One last point: Whenever I’m confronted with situations like this, I always remind people that while we can debate such issues until the cows come home, the plain fact is that we are like a bunch of physicists endlessly debating the theory of relativity because we aren’t allowed to conduct the necessary experimentation. That is, we can’t give free society a try because the state holds us at gunpoint, in abject defiance of the principle upon which THIS state was founded.

Get people to acknowledge that fact, and you will have already done the cause of freedom a world of good. For you will have gotten them to take the first step toward libertarianism, which to question the existence not of this or that state but of the state itself — what it is, where it came from, and how it perpetuates itself.

Then hand them a copy of Franz Oppenheimer’s “The State.” :-)

Paul Edwards October 15, 2005 at 11:41 am

Charles:

I just wanted to reiterate David’s point that the insurance companies would indeed be in the business of actually preventing damages. This is one of the great beauties of a free market with insurance in conjunction with the fields of protection, policing, the judiciary and medicine. The insurance companies are interested in the most efficient and cheapest way to maximize protection to their customers to insure to maximize profits. This leads to reduced costs for the companies and also the consumer.

The cheapest form of insurance is that kind that insures what can be to some extant and is to some extent prevented.

Another relevant and important aspect of concern your post brings up is the question of a “private medical company accidentally” infecting a large portion of the population with some disease.

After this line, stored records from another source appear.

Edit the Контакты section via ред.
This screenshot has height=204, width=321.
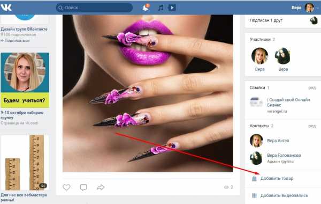(x=312, y=126)
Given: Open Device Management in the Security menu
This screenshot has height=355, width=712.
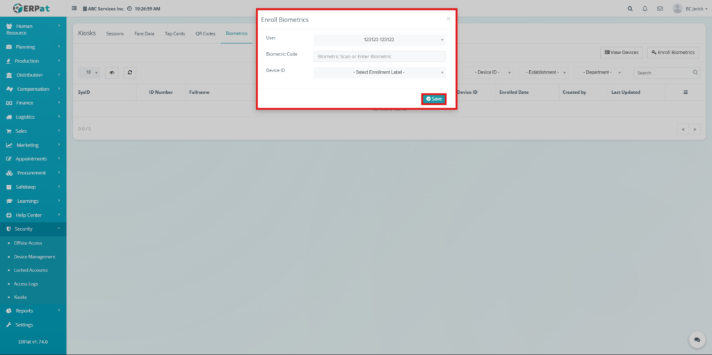Looking at the screenshot, I should (x=34, y=256).
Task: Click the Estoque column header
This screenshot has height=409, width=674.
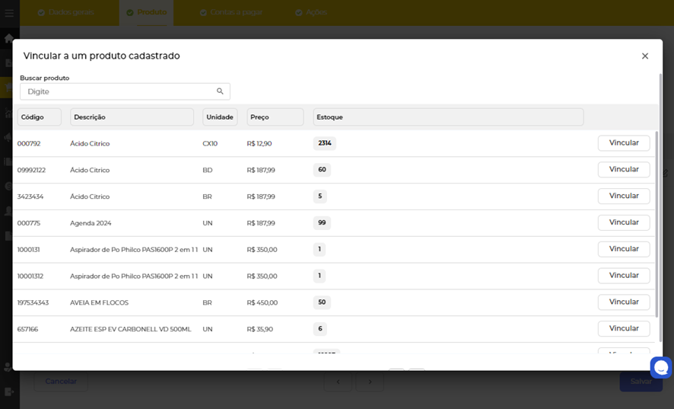Action: (447, 117)
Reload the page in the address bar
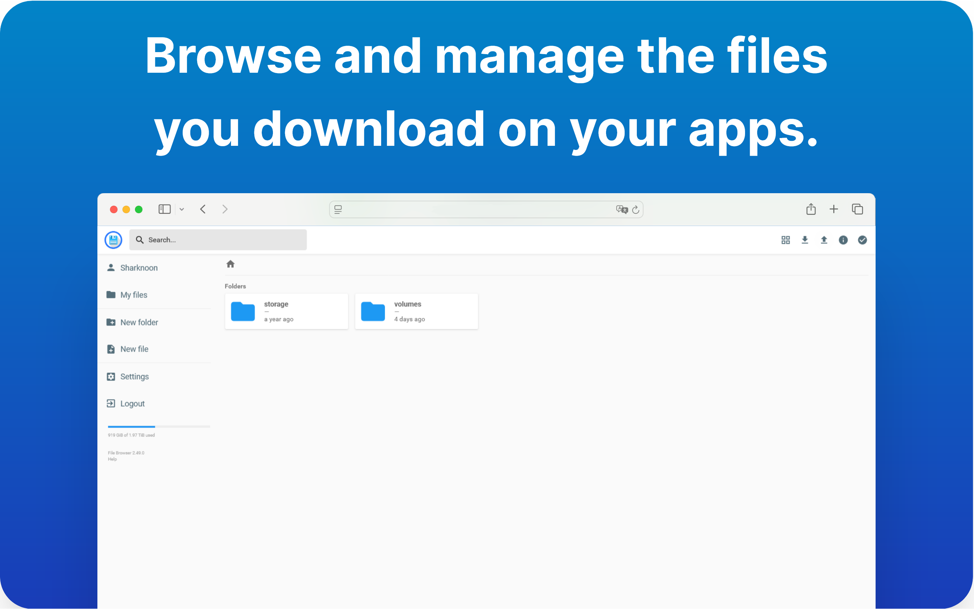 coord(636,210)
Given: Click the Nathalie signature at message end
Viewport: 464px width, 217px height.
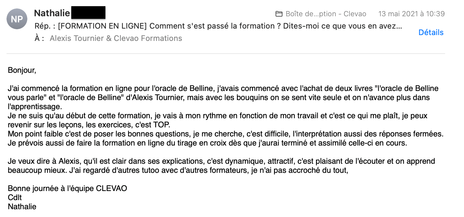Looking at the screenshot, I should click(x=22, y=207).
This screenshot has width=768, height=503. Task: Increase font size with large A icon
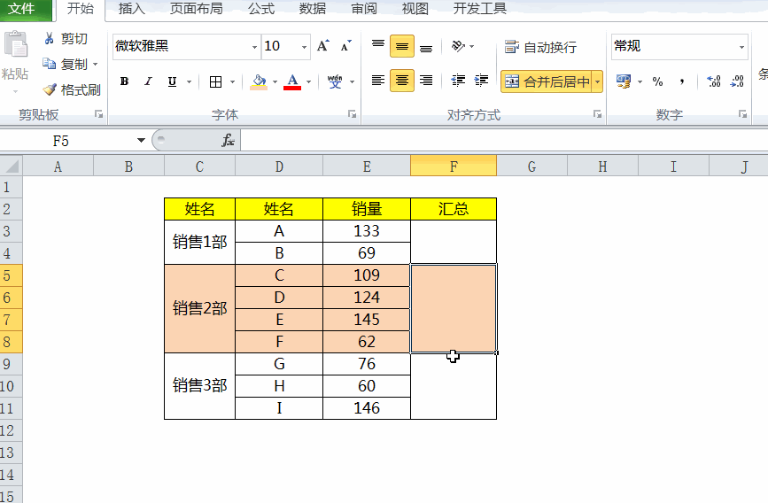tap(322, 46)
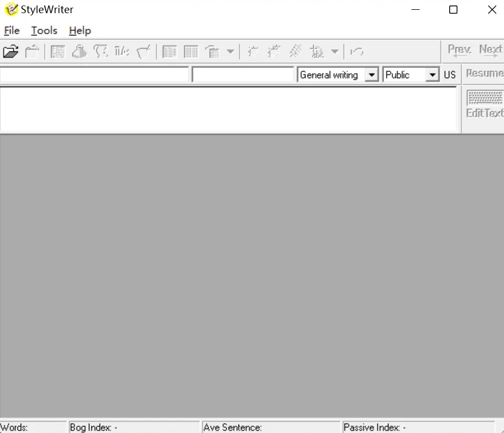Click the open folder icon in the toolbar

pyautogui.click(x=10, y=52)
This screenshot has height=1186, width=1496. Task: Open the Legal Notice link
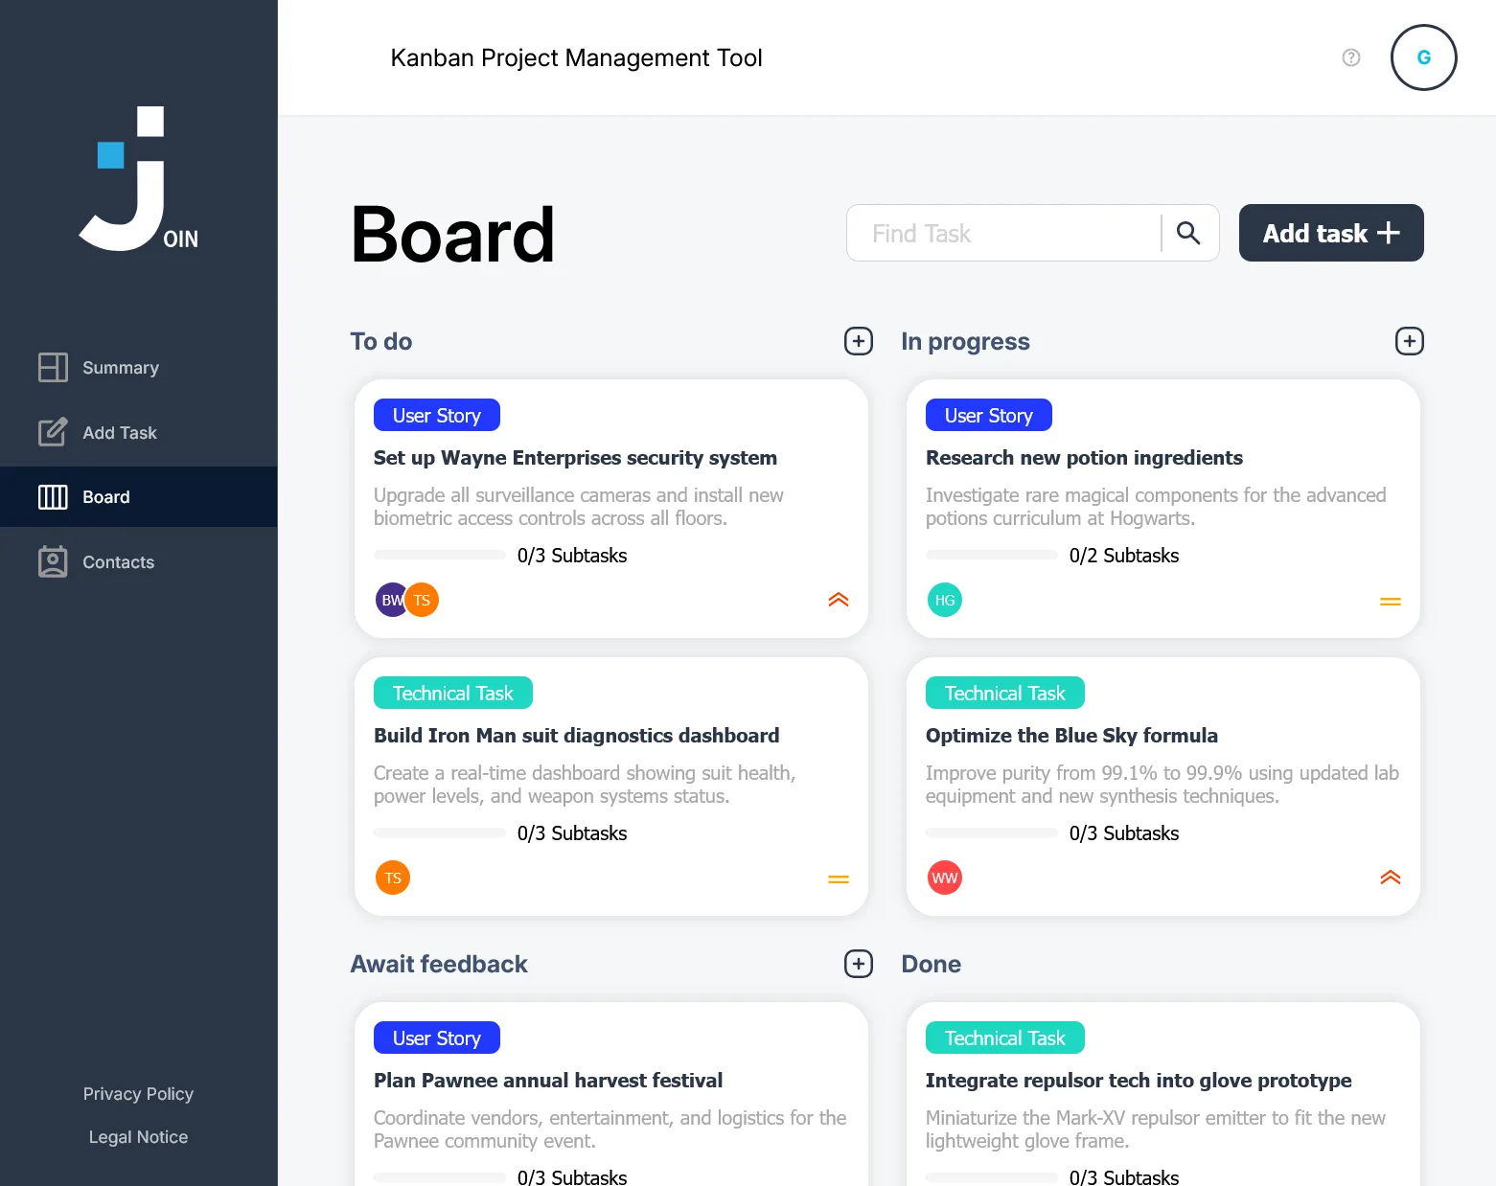[x=138, y=1137]
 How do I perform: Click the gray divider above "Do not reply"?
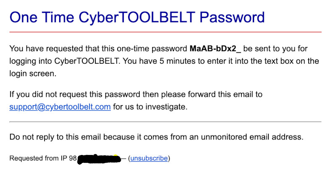coord(165,121)
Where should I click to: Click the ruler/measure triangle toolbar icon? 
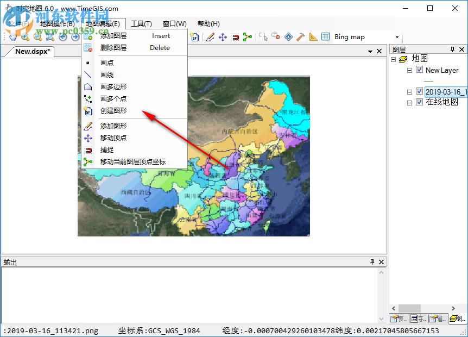click(x=312, y=36)
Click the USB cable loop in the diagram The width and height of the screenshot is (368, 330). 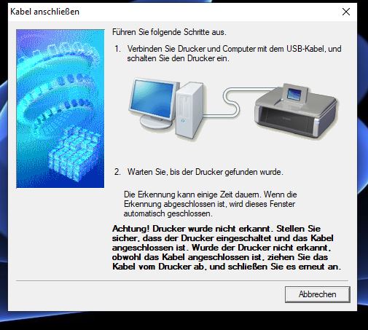coord(231,103)
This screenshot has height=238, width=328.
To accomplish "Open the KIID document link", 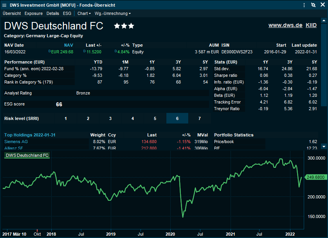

Here’s a quick contrast of the consequences with (a) negligent private lab, no government intervention in the situation, and (b) negligent government lab.

In the former case the class action law-suits against that company would likely ruin it and the company officials right up to the top, found negligent (I think). This would provide extra incentive to be careful if the company is doing work in this field. Also insurance companies would have a say in their safety practices if they wanted accident insurance.

In the latter case (government lab), a slap on the wrist might occur, and a low level technician might get fired or sent to jail (think “England sentenced to 3 years for prison abuse” no charges against Rummy), or perhaps nothing would happen. And whatever did happen that involved financial cost, you can be sure it is always the tax payer and not those responsible that pay the price. Government is self-policing (ha!). This represents a far more dubious incentive to be careful.

Deep down i think we all find the former scenario preferable to the latter.

Bob A. October 15, 2005 at 11:56 am

Maybe Charles Sterling will clarify this himself, but I think he might be wondering how his scenario would be handled in comparison to how the US government handled/is handling New Orleans and Biloxi after Katrina, i.e. the National Guard, FEMA, Army Corps of Engineers, using taxpayers to fund the rebuilding and relief efforts, etc.

“Imagine this scenario: New York City, assuming it becomes a free society, is struck with a pandemic of influenza because a scientist of a private medical company accidently broke the tube or someone is a carrier and brought the disease to the city. How would the city or/and individuals deal with the diseases.”

Charles Sterling October 19, 2005 at 8:52 pm

Thanks. I understand better. I appreciated your advice, David. You made a good point about the lack of “real world evidences” of free market society.

The more I think about my questions with the information you provided, the more I believe that the free market society can avoid pandemic because the market has a flexible to allow the individuals, companies, and the government to to prevent the outbreak and the individuals will strive for cost-effective methods to prevent a potential pandemic.